How to do "Lazy-write" per-request logging in Django?

How to do "Lazy-write" per-request logging in Django? - django

Using Django, I need to do some per-request logging that involves database writes.
I understand Django's process_request() and process_response() middleware hooks, but as far as I can tell, those hooks are in the critical path (by design) for rendering the Web page response.
I'd prefer not to have my post-request database write operations holding up the response time for the page.
Is there a simple design pattern for Django that lets me do a "lazy log write", where I can use request hooks to gather information during request processing, but any follow-on operations and the actual log write operation does not occur until after the response is written to the user?
I'm using WSGI currently, but would prefer the most general solution possible.

Django implements a request_finished-signal which is fired after the processing of the response has been finished, but the down side is, it will not allow you to access the current request object which makes it not quite useful for logging... The latest place to hook into django's response processing is most probably in the HttpResponse class itself.
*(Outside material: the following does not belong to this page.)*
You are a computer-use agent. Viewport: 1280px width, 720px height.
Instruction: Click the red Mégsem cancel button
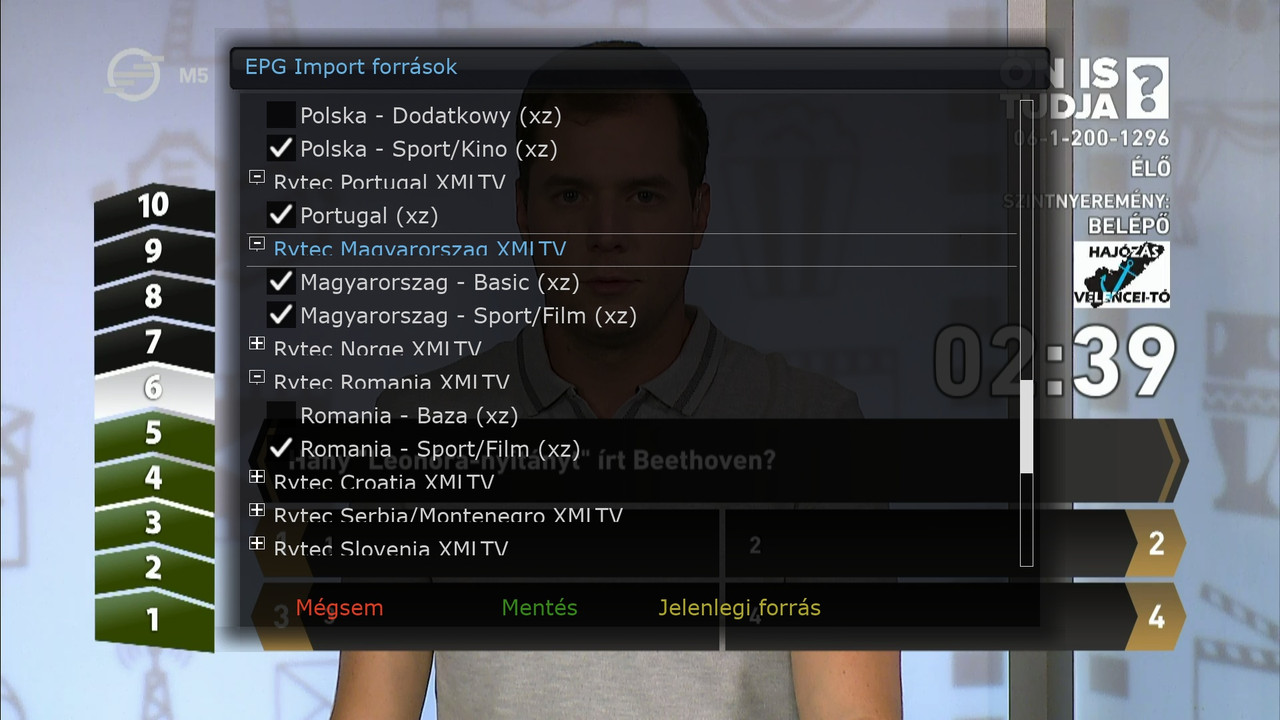pyautogui.click(x=339, y=608)
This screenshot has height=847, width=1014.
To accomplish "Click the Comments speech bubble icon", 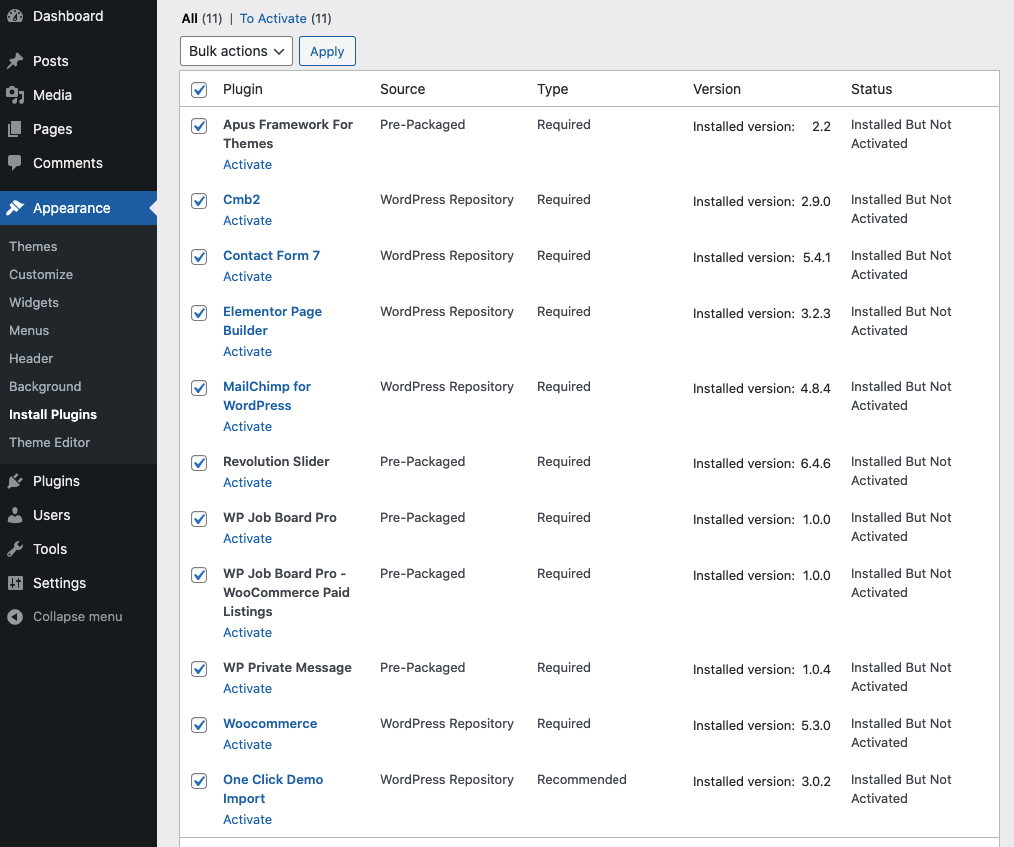I will point(15,163).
You could eg. store the data temporarily in request.session and write them to the database in the close() method.
But I guess there are also other alternatives you should consider: You could use something like Celery to handle your logging tasks asynchronously. Furthermore there are non-sql databases like MongoDB that offer you handy and performant features for logging, eg. you dont have to wait until the changes are really committed to the database which can give you a big performance advantage.

Related

Django - How to store all the requests/responses with the least overhead?

I'm working on a Django middleware to store all requests/responses in my main database (Postgres / SQLite).
But it's not hard to guess that the overhead will be crazy, so I'm thinking to use Redis to queue the requests for an amount of time and then send them slowly to my database.
e.g. receiving 100 requests, storing them in database, waiting to receive another 100 requests and doing the same, or something like this.
The model is like this:
url
method
status
user
remote_ip
referer
user_agent
user_ip
metadata # any important piece of data related to request/response e.g. errors or ...
created_at
updated_at
My questions are "is it a good approach? and how we can implement it? do you have any example that does such a thing?"
And the other question is that "is there any better solution"?
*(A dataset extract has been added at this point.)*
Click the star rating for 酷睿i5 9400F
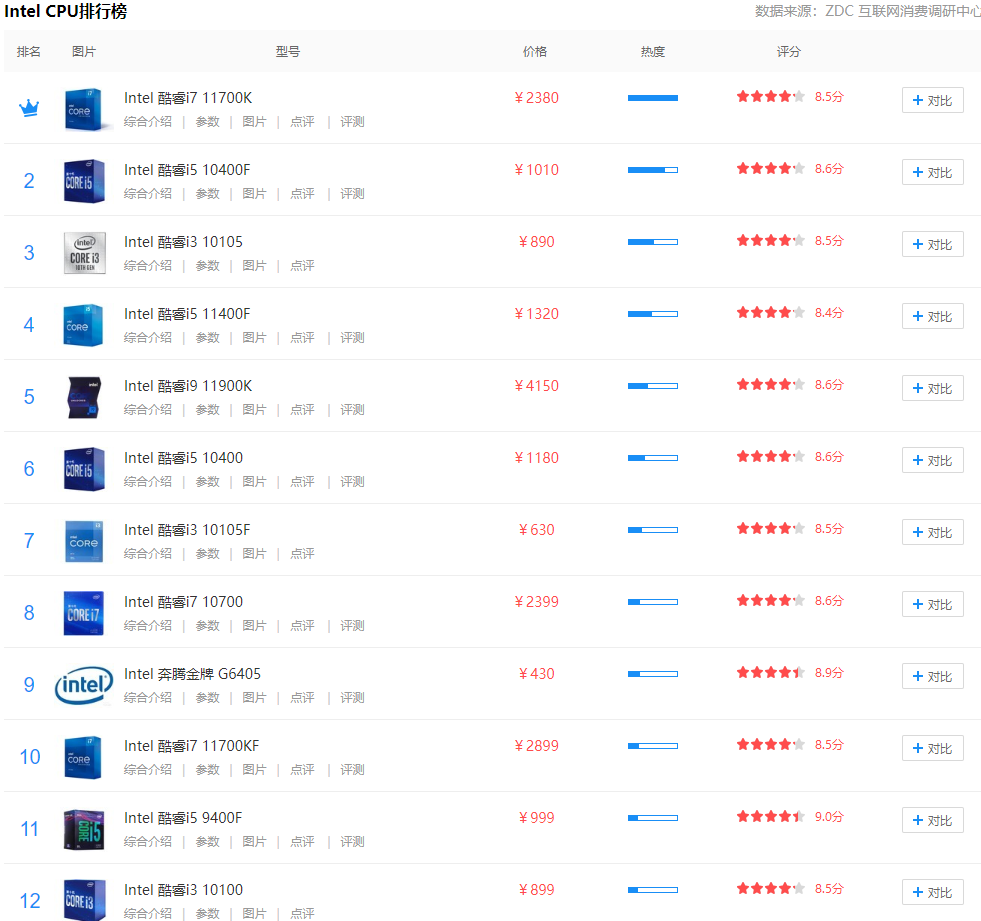 click(x=770, y=816)
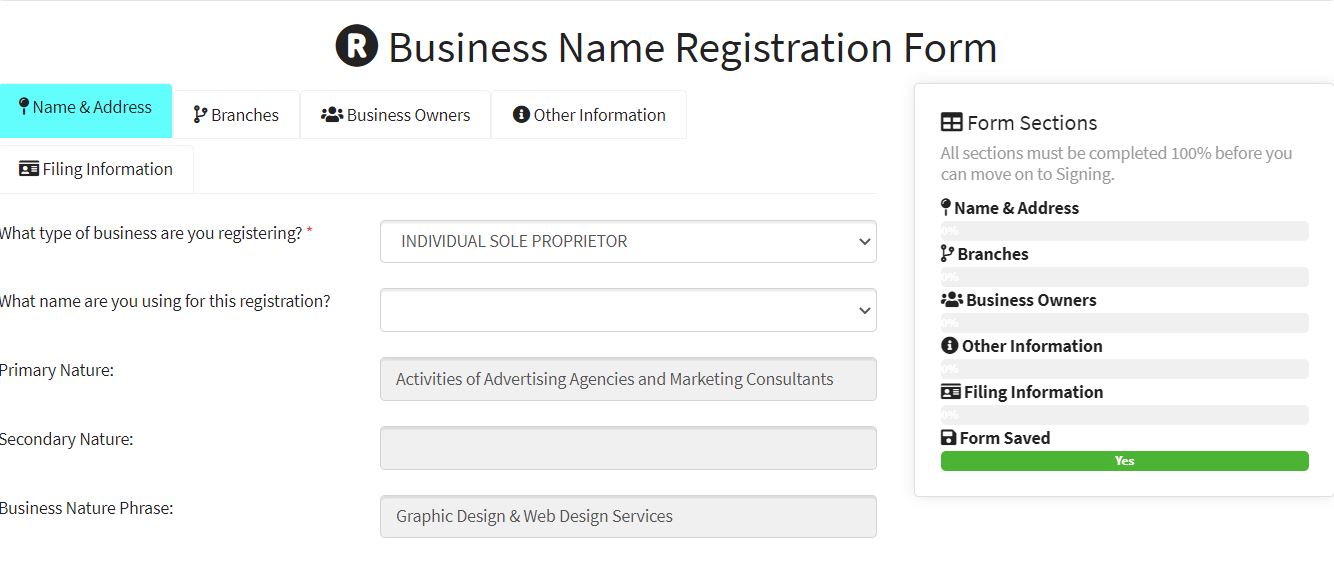This screenshot has width=1334, height=563.
Task: Switch to the Branches tab
Action: 236,115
This doesn't suit the concrete question/answer format particularly well, unfortunately.
"Is this a good approach" is difficult to answer directly with a yes or no response. It will work and your proposed implementation looks sound, but you'll be implementing quite a bit of software and adding quite a bit of complexity to your project.
Whether this is desirable isn't easily answerable without context only you have.
Some things you'll want to answer:
What am I doing with these stored requests? Debugging? Providing an audit trail?
If it's for debugging, what does a database record get us that our web server's request logs do not?
If it's for an audit trail, is every individual HTTP request the best representation of that audit trail? Does an auditor care that someone asked for /favicon.ico? Does it convey the meaning and context they need?
Do we absolutely need every request stored? For how long? How do we handle going over our storage budget? How do we handle in edge cases like the client hanging up before getting the response, or we've processed the request but crashed before sending a response or logging the record?
Does logging a request in band with the request itself present a performance cost we actually can't afford?
Compare the strengths and weaknesses of your approach to some alternatives:
We can rely on the web server's logs, which we're already paying the cost for and are built to handle many of the oddball cases here.
We can write an HTTPLog model in band with the request using a simple middleware function, which solves some complexities like "what if redis is down but django and the database aren't?"
We write an audit logging system by providing any context needed to an out-of-band process (perhaps through signals or redis+celery)
Above all: capture your actual requirements first, implement the simplest solution that works second, and optimize only after you actually see performance issues.

I would not put this functionality in my Django application. There are many tools to do that. One of them is NGINX, which is a reverse proxy server which you can put infront of Django. Then you can use the access log from NGINX. Also, you can format those logs according to your need. Usually for this big amount of data, it is better to not store them in database, because this data will rarely be used. You can store them in a S3 bucket or just in plain files and use a log parser tool to parse them.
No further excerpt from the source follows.